Working with User Devices in Your User Pool > 자유게시판

When you sign up local user pool users with the Amazon Cognito person swimming pools API, you'll be able to affiliate your users’ activity logs from risk protection with each of their gadgets and, optionally, iTagPro website permit your customers to skip multi-issue authentication (MFA) if they’re on a trusted machine. Amazon Cognito features a gadget key in the response to any signal-in that doesn’t already embrace machine data. UUID. With a device key, a Secure Remote Password (SRP) library, and a person pool that permits gadget authentication, you can prompt users in your app to belief the present machine and no longer prompt for an MFA code at signal-in. With Amazon Cognito user pools, you possibly can affiliate every of your customers' units with a novel device identifier: a machine key. If you current the device key and perform gadget authentication at sign-in, you can configure your utility with a trusted device authentication circulate. On this stream, your utility can present a choice to customers to sign up with out MFA until a later time, as decided by the security requirements of your app or the preferences of your customers.

At the top of that point period, your software should change the gadget status to not remembered and ItagPro the user must check in with MFA until they confirm that they want to remember a device. For instance, your software would possibly prompt your users to belief a gadget for 30, 60, or 90 days. You'll be able to retailer this date in a custom attribute and on that date, change the remembered status of their machine. It's essential to then re-immediate your person to submit an MFA code and set the system to be remembered once more after profitable authentication. 1. Remembered gadgets can override MFA solely in consumer pools with MFA active. When your consumer indicators in with a remembered system, you need to perform a further device authentication during their authentication stream. For extra information, see Signing in with a device. Configure your user pool to recollect units in the Sign-in menu of your consumer pool, beneath Device tracking. Your consumer pool does not immediate customers to remember devices when they register.

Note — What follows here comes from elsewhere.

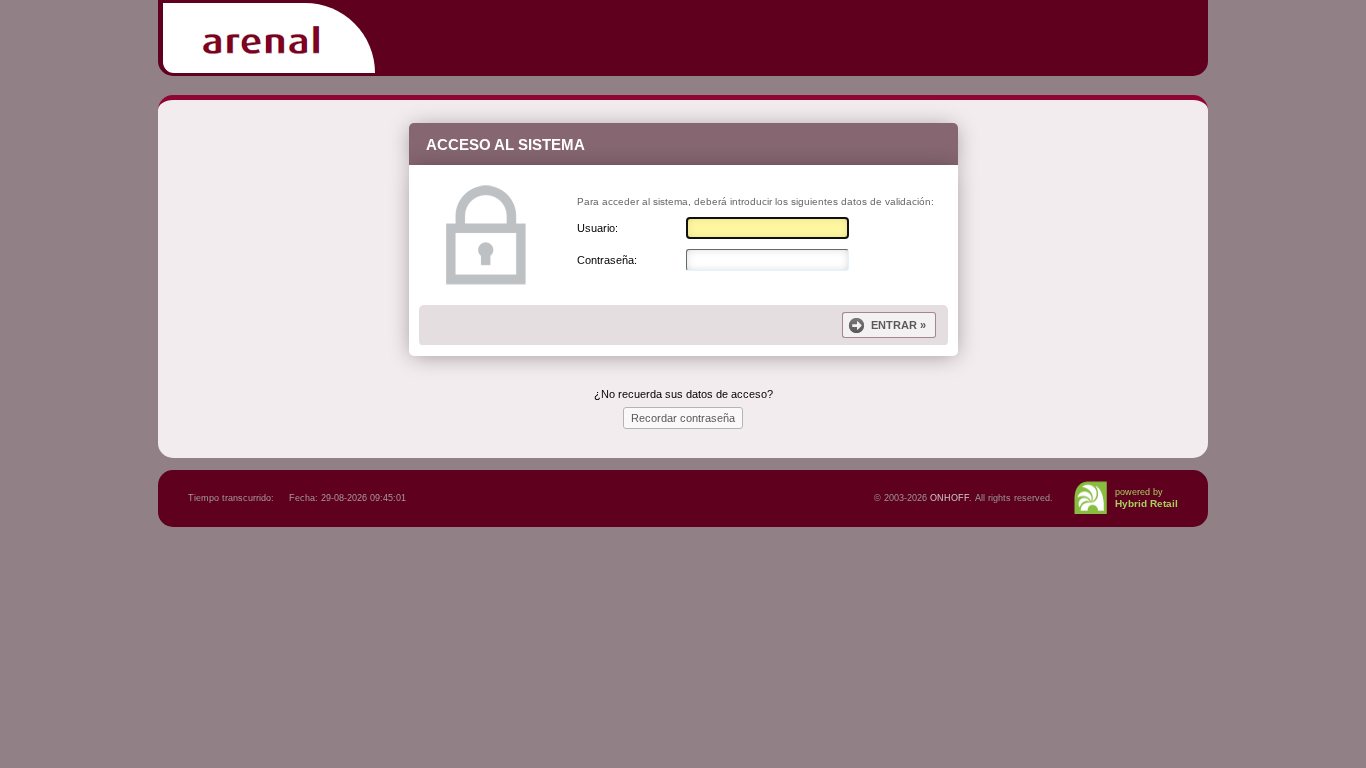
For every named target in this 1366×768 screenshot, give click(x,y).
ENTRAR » (898, 325)
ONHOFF (949, 498)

When your app confirms a consumer's device, your consumer pool always remembers the device and iTagPro website would not return MFA challenges on future profitable system sign-ins. When your app confirms a consumer's machine, your person pool doesn't mechanically suppress MFA challenges. You need to prompt your consumer to choose whether or iTagPro website not they need to recollect the device. When you choose Always remember or User Opt-In, Amazon Cognito generates a machine-identifier key and secret every time a consumer signs in from an unidentified device. The system key is the initial identifier that your app sends to your person pool when your person performs system authentication. With each confirmed person gadget, whether or not remembered routinely or opted-in, you can use the gadget-identifier key and iTagPro website secret to authenticate a device on every person signal-in. You may also configure remembered-device settings for your consumer pool in a CreateUserPool or UpdateUserPool API request. For iTagPro device extra information, see the DeviceConfiguration property. The Amazon Cognito user pools API has additional operations for remembered gadgets.

1. ListDevices and AdminListDevices return an inventory of the gadget keys and iTagPro shop their metadata for a user. 2. GetDevice and AdminGetDevice return the device key and metadata for a single system. 3. UpdateDeviceStatus and AdminUpdateDeviceStatus set a user's system as remembered or not remembered. 4. ForgetDevice and AdminForgetDevice take away a person's confirmed machine from their profile. API operations with names that begin with Admin are for use in server-aspect apps and must be authorized with IAM credentials. For extra info, see Understanding API, OIDC, and managed login pages authentication. KEY, iTagPro website Amazon Cognito returns a brand ItagPro new system key within the response. In your public client-facet app, place the gadget key in app storage as a way to embrace it in future requests. In your confidential server-side app, set a browser cookie or another consumer-aspect token with your user’s device key. Before your consumer can sign in with their trusted device, your app should affirm the gadget key and supply additional info. Generate a ConfirmDevice request to Amazon Cognito that confirms your user’s gadget with the device key, iTagPro website a pleasant title, password verifier, and iTagPro website a salt.

For those who configured your user pool for choose-in system authentication, Amazon Cognito responds to your ConfirmDevice request with a immediate that your person must choose whether or not to remember the current machine. Respond with your user’s selection in an UpdateDeviceStatus request. While you affirm your user’s system however don’t set it as remembered, Amazon Cognito shops the affiliation but proceeds with non-gadget signal-in whenever you present the system key. Devices can generate logs that are helpful for user safety and troubleshooting. A confirmed but unremembered system doesn’t benefit from the sign-in feature, but does benefit from the safety monitoring logs characteristic. Whenever you activate threat protection in your app consumer and encode a machine fingerprint into your request, Amazon Cognito associates person events with the confirmed device. 1. Start your user’s signal-in session with an InitiateAuth API request. 2. Reply to all authentication challenges with RespondToAuthChallenge till you receive JSON net tokens (JWTs) that mark your user’s signal-in session full.